Cutting Edge: New Stories of Mystery and Crime by Women Writers

Image of Cutting Edge: New Stories of Mystery and Crime by Women Writers
Author(s): 
Release Date: 
November 5, 2019
Publisher/Imprint: 
Akashic Books
Pages: 
288
Reviewed by: 

One of the best things about Cutting Edge: New Stories of Mystery and Crime by Women Writers, edited by Joyce Carol Oates, is that it is so very Joyce Carol Oates, every story imbued with that sneaky, creepy, human, usually-male-but-not-always-sometimes-female-and-when-female-it’s-the-man’s-fault darkness that begins with dread, escalates for pages, and then happens just as we feared, but not before it shows us something else, something we were not expecting.

Here is the opening story by Livia Lewellyn, titled “One of These Nights:”

“I reach across the stiff leather seat, holding out my hand.

“Mr. Miller places a bottle into it, but as I draw it toward me, he grabs my wrist. His hand is so large, his skin dark against the white of mine. He lowers his head, and in the dark of the car, I feel his lips against my skin. ‘Someday, girl,’ he whispers, his rough whiskers scratching the letters out against my flesh.

“He thinks his mouth is a volcano, that my blood is exploding into hot vapor, that my bones are shattering at his touch. He thinks he’s going to make me a woman like he did with Julie. That little girl in the changing room knows how a woman is made. He doesn’t have a clue. My heart is a cluster of wires, transmitting all the terrible longings from the dark spaces inside my body into Nicole’s gelid gaze. We stare at each other, stare at her father, who stares down the black, empty road.”

Like Lewellyn’s, the rest of the stories echo recurring themes in Oates’ own work: sexually dystopian suburbs and corporate enclaves as sources of trauma, little girls trying to grow up too fast, technology as science fiction-henchman, and men getting what’s coming to them at the hands of women who’ve more than slightly lost it.

There are also, of course, victims, but this collection is not overly concerned with them, the stories more focused on showing how the world they live in contributes to their demise, sometimes from unwarranted innocence, sometimes from comeuppance, but either way not a sentence wasted feeling sorry for them.

Here is Bernice McFadden with “OBF, Inc.” (the OBF stands for One Black Friend), a story about the job interview from hell that serves up a brilliant take on current racial politics via well-executed satire and nuanced arguments on the depersonalization of black victims of institutionally-supported crime in the United States.

“Mrs. Americus glanced at his résumé. ‘Perfect.’ She reached for the dying cigarette and brought it to her lips.

‘And according to your application, you’ve never been arrested. Is that true?’

‘Yes.’

‘Well, we will be doing a background check.’

‘Understood.’

‘Do you have any bad habits? Do you use narcotics?’

‘No, ma’am.’

‘Any . . . um . . . undesirable recreational activities?’

‘Undesirable?’

‘Porn? Well, not just porn. Kiddie porn.’

Andrew’s mouth fell open.

‘No judgment, Mr. Jamison. Again, I just need to know.’

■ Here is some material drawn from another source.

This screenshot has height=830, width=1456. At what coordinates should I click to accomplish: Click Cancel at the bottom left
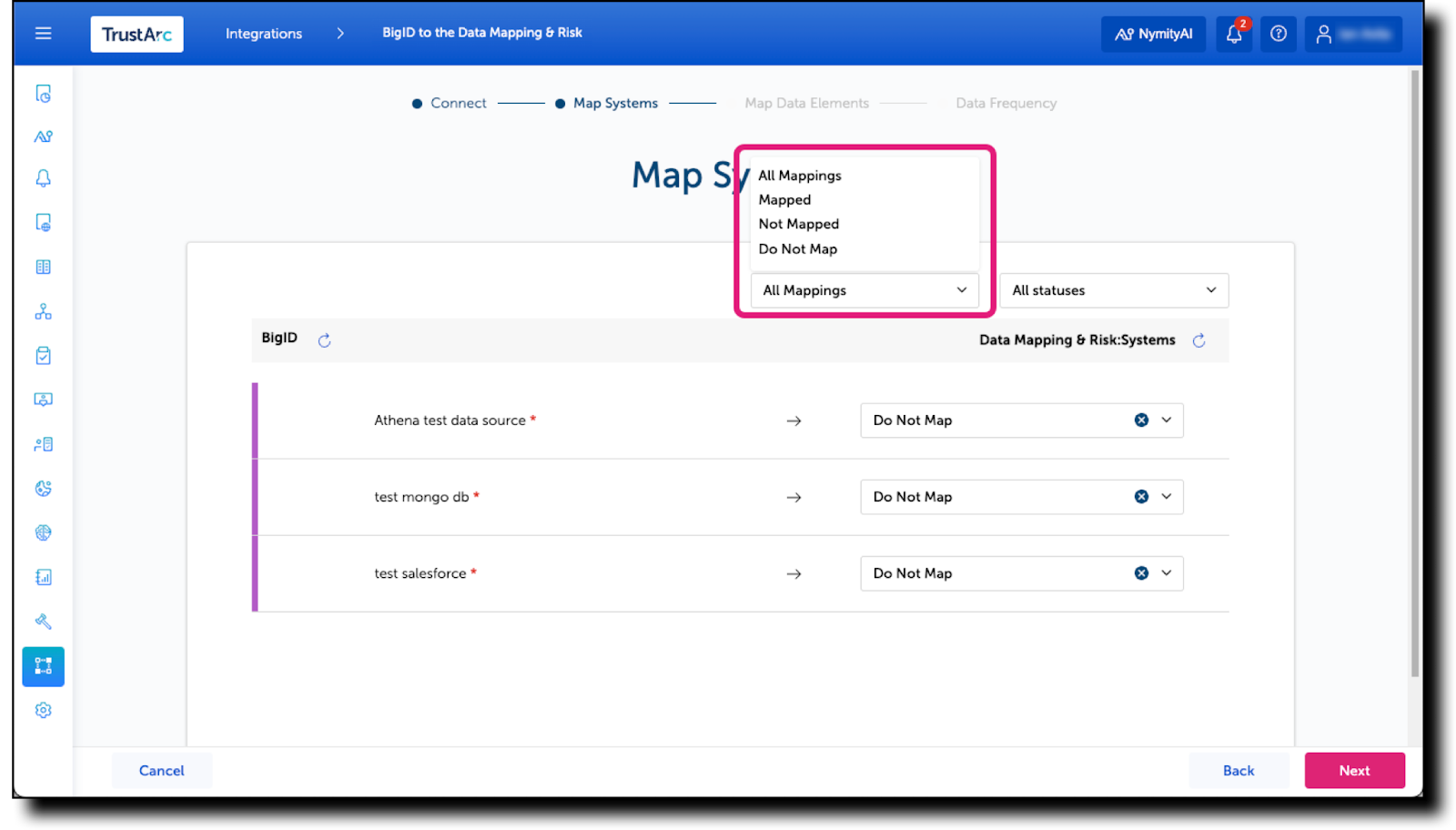coord(161,770)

‘No, I do not watch kiddie porn,’ Andrew spat.

‘Good!’ she exclaimed, drumming your fingers on the desk. ‘Let me tell you the specifics of the job . . .’

 

“Some of the faces behind the glass frames looked familiar. Again Andrew found himself squinting. Was that Omarosa? He pitched forward in his chair.

Mrs. Americus stopped talking and followed his gaze.

‘Um, yes,’ she spouted. That is who you think it is. She’s one of our best recruits.’

Andrew swallowed.”

Cutting Edge: New Stories of Mystery and Crime by Women Writers also includes some notable surprises: a graphic short story, illustrated and written by Lisa Lim, a short screenplay of translated voice mail recordings by Edwidge Danticat, and poems by Margaret Atwood:

“The woman you were certain loved you

did not. Never did.

A puckered heart she had,

testicle on a plate

three days cold.

She used to cut your grapefruit for you,

have a Scotch waiting,

knives and poisons on her mind.

Now she’s got sunglasses.

Who seduced her?”

But of course, in the end, it isn’t the themes or the innovations on the format of the short story anthology that make the tales collected in Cutting Edge most “feel” as if you were reading Joyce Carol Oates herself. It is the writing. The tight plots and fresh, flowing prose that go about their business until—snap!—the story’s well-oiled mousetrap does its job.

“There was an underwater quality to the scene, a sense of the world slowly distorting, swaying to the tempo of distant currents; a lack of static dimensionality, as though the universe might, at any second, cave into something more fantastical. Standing there, rooted in the vestibule of a home that no longer felt like his, an aurora of polished glass set in rosewood bruised black by the storm-tossed dusk, Henrik felt lost. Submerged again in the Baltic, swallowing salt water with every scream.”